A raiva pode ser de vital importância também para mobilizar apoio para um movimento social. A psicóloga Nicole Tausch, professora da Escola de Neurociência e Psicologia da Universidade de St. Andrews, no Reino Unido, afirma que em contextos políticos, principalmente quando as pessoas se engajam em manifestações pacíficas na esperança de convencer o adversário a corrigir injustiças sociais, a raiva pode sinalizar que os participantes se sentem ligados e representados pelo sistema político. “Expressões de raiva durante os protestos podem ser vistas não como ameaças ao sistema, mas como sinais de uma democracia saudável”, afirma.

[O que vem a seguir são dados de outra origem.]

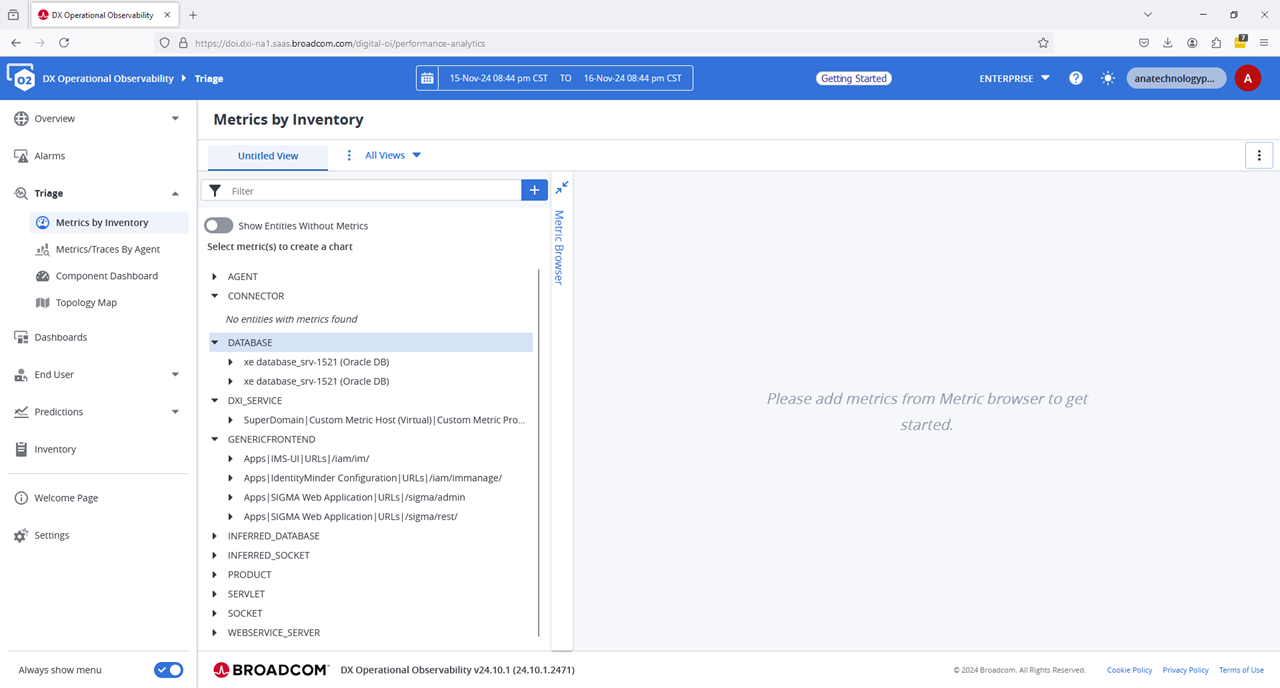Open the Privacy Policy link
This screenshot has height=688, width=1280.
[x=1185, y=670]
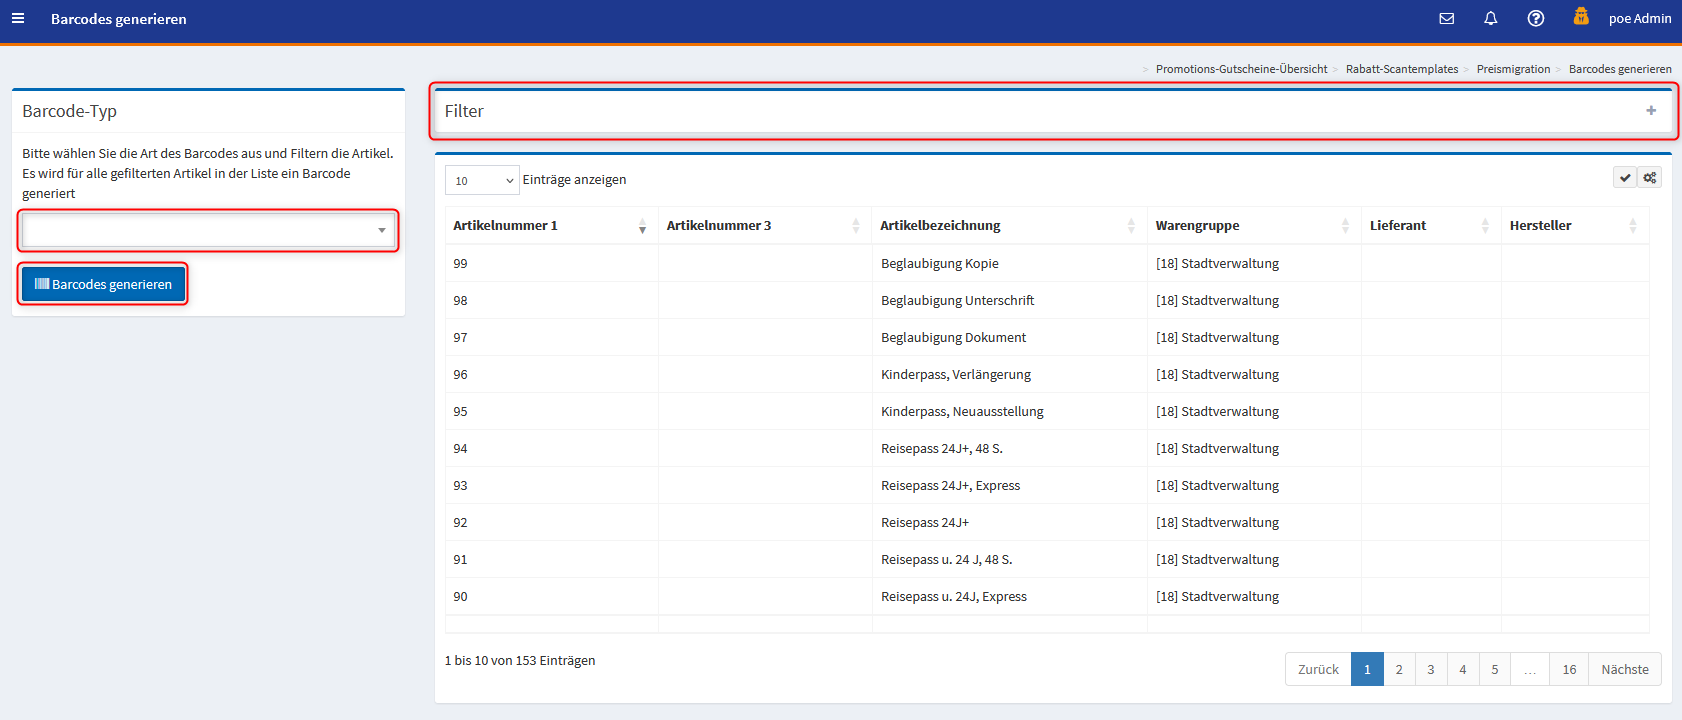Viewport: 1682px width, 720px height.
Task: Open the mail envelope messages icon
Action: (1446, 18)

Um estudo recente conduzido pelo psicólogo Andrew Livingstone, da Universidade de Stirling, no Reino Unido, enfatiza a ideia de que, em caso de ameaça, a raiva pode ter efeito protetor, fazendo com que as pessoas se mobilizem para se proteger não só a si mesmas, mas também umas às outras. Para chegar a essa conclusão, sua equipe trabalhou com dois grupos de pessoas: no primeiro deles, os participantes tinham em comum a procedência do sul do País de Gales; no segundo, a formação era aleatória. Nos dois casos, foram medidas as reações emocionais desencadeadas nos participantes ao se dizer que o governo retiraria o apoio oferecido a moradores do sul do País de Gales. Irritadas, as pessoas passaram a se articular buscando formas de reverter esse quadro.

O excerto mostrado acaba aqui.